— Begin INPUT —
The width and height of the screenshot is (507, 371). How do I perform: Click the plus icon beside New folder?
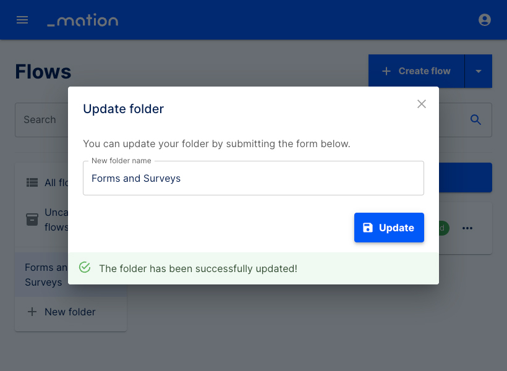pyautogui.click(x=32, y=312)
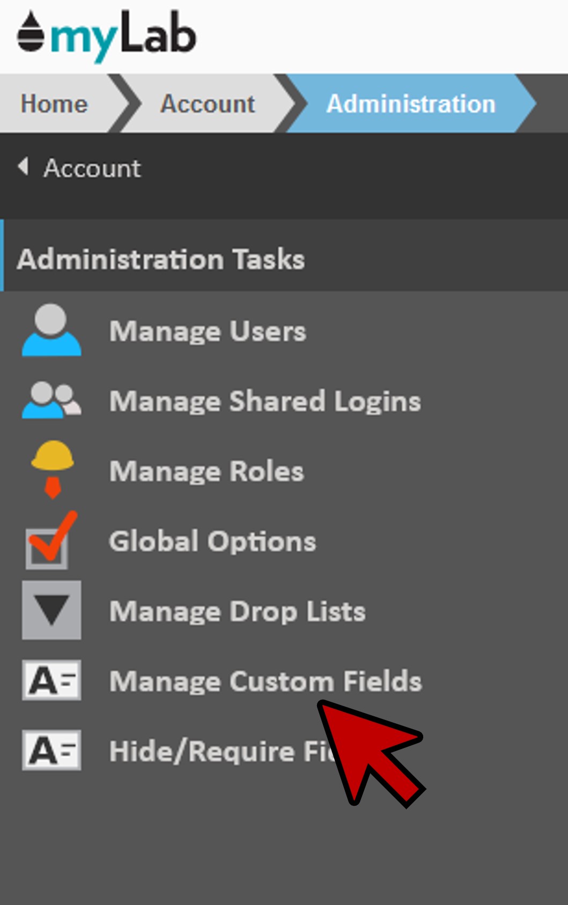Click the back arrow next to Account
The width and height of the screenshot is (568, 905).
23,167
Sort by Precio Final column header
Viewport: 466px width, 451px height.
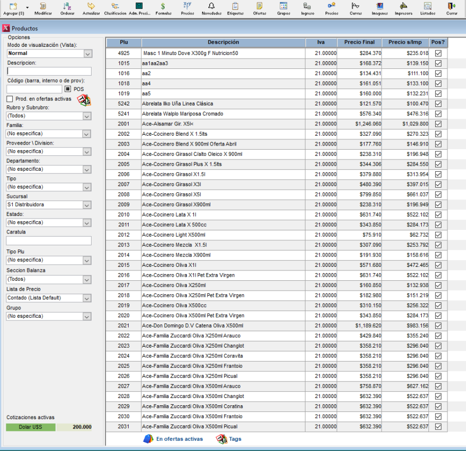[x=360, y=42]
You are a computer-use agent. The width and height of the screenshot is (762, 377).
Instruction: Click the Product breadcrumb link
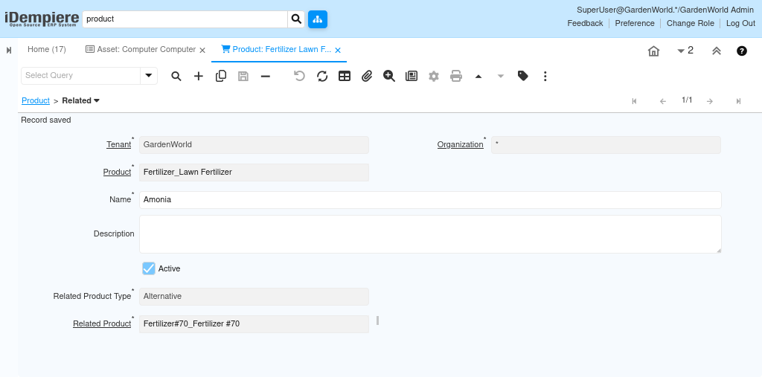[36, 100]
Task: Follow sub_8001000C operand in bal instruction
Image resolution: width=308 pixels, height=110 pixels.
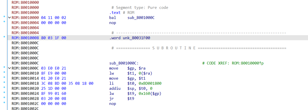Action: coord(141,18)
— End INPUT —
• [PROBLEM TO WORK ON] Rewrite all of the items above with "plus icon" replaced by "add button" and everything else unchanged. Leave the pictures out.

• [PROBLEM SOLUTION]
The width and height of the screenshot is (507, 371). How do I perform: Click the add button beside New folder?
pyautogui.click(x=32, y=312)
Click the back arrow next to Account
The width and height of the screenshot is (568, 905).
23,167
Sort by Precio Final column header
Viewport: 466px width, 451px height.
[x=360, y=42]
You are a computer-use agent. The width and height of the screenshot is (762, 377).
Instruction: Click the Product breadcrumb link
[36, 100]
Task: Follow sub_8001000C operand in bal instruction
Image resolution: width=308 pixels, height=110 pixels.
Action: coord(141,18)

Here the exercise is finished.